Eloy M. Cebrián

Eloy M. Cebrián


Los libros de mi padre

23/10/2020

El pasado julio se cumplió un año del fallecimiento de mi padre. La venta de la casa familiar nos obliga ahora a disponer de sus efectos personales. Por supuesto, aquí el verbo «disponer de» no es otra cosa que un piadoso eufemismo para «vaciar», «retirar», «eliminar» y hasta «tirar». Tan sólo los faraones han podido disfrutar de sus enseres en el más allá. Mi padre, en tanto que humilde maestro de escuela, se vio obligado a dejar atrás su Seat 600, su preciada máquina de afeitar, sus zapatos (siempre relucientes), sus gafas y corbatas, sus batines y sus chalecos grises de punto.
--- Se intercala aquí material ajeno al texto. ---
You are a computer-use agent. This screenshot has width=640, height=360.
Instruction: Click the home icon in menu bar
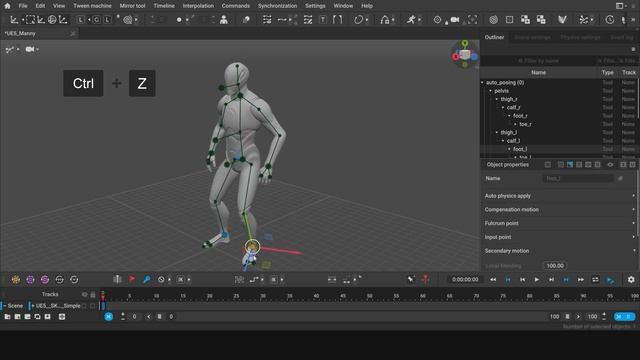click(x=7, y=6)
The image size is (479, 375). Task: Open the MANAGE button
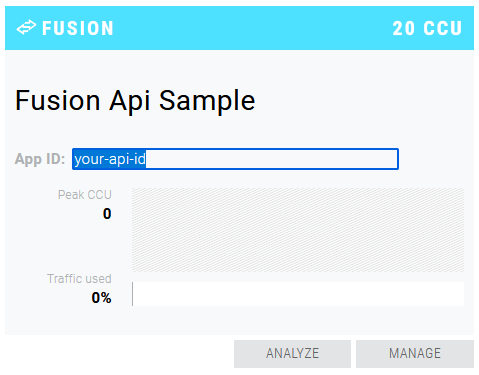[x=415, y=354]
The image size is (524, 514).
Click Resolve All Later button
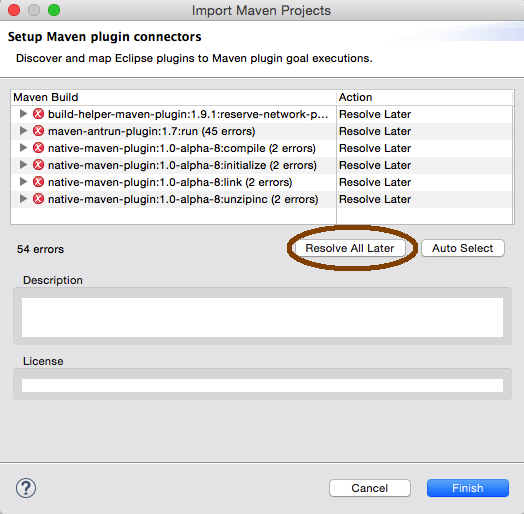coord(350,248)
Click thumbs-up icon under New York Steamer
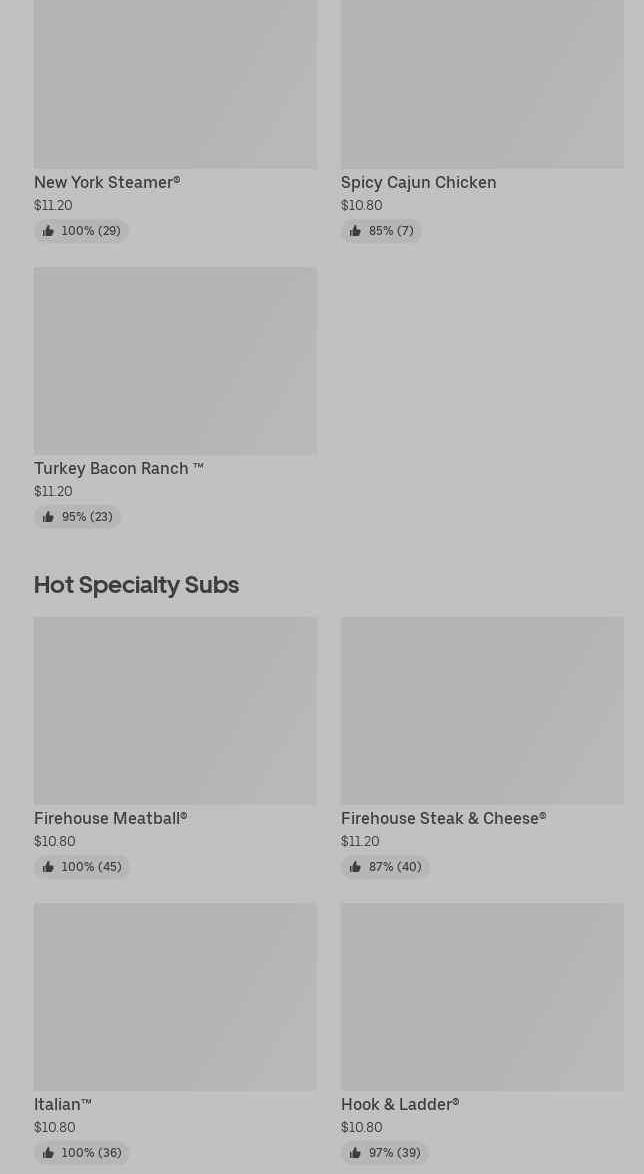 (x=48, y=231)
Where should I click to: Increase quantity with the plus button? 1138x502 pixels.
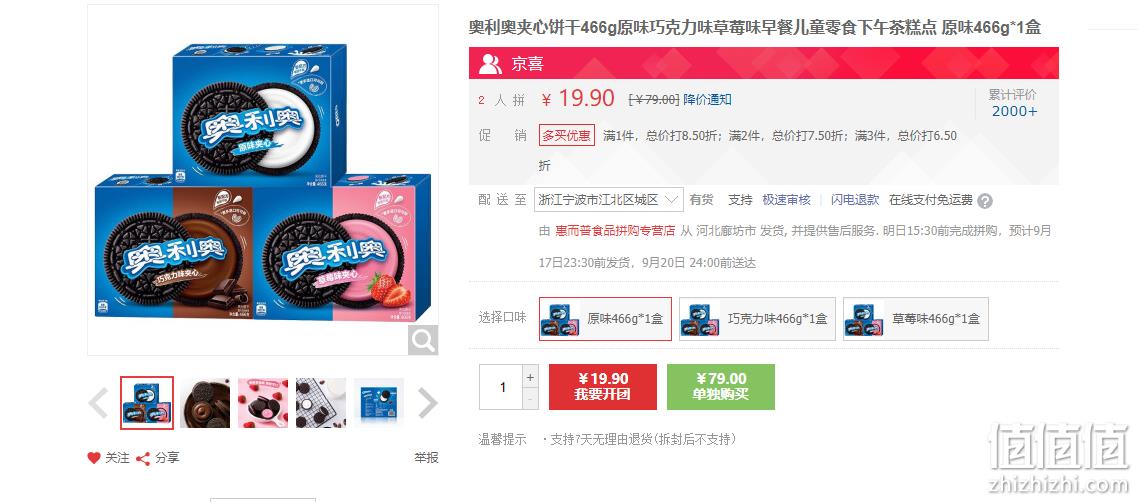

También su colección de relojes, que tanto apreciaba, aunque a la vez dejó atrás la obligación de darles cuerda. Pero lo que más estará echando de menos es, sin duda, su biblioteca. Nadie ha podido confirmar que haya libros en el otro mundo. De hecho, nadie ha podido confirmar que haya nada en el otro mundo. La lectura es un privilegio que sólo está al alcance de quienes todavía conservamos nuestra envoltura mortal, quizás uno de los pocos dones que compensan las muchas calamidades de estar vivo. Mi padre así lo entendía, por lo que dedicó su vida entera a confeccionar una biblioteca que, con cada nuevo libro adquirido, se parecía más a él. Cuando el corazón de mi padre dejó de latir, esa biblioteca comenzó a desmoronarse, como su propio cuerpo. Ahora no es más que varios cientos de volúmenes inconexos, viejos libros que nadie volverá a leer. Ocupan una horrible cantidad de espacio y pesan una tonelada, y aun así he decidido conservar los libros de mi padre. Todavía no sé muy bien dónde voy a almacenarlos, pero no importa. De este modo no sólo mantendré vivo su recuerdo, sino también su memoria, y puede que hasta una chispa de su conciencia.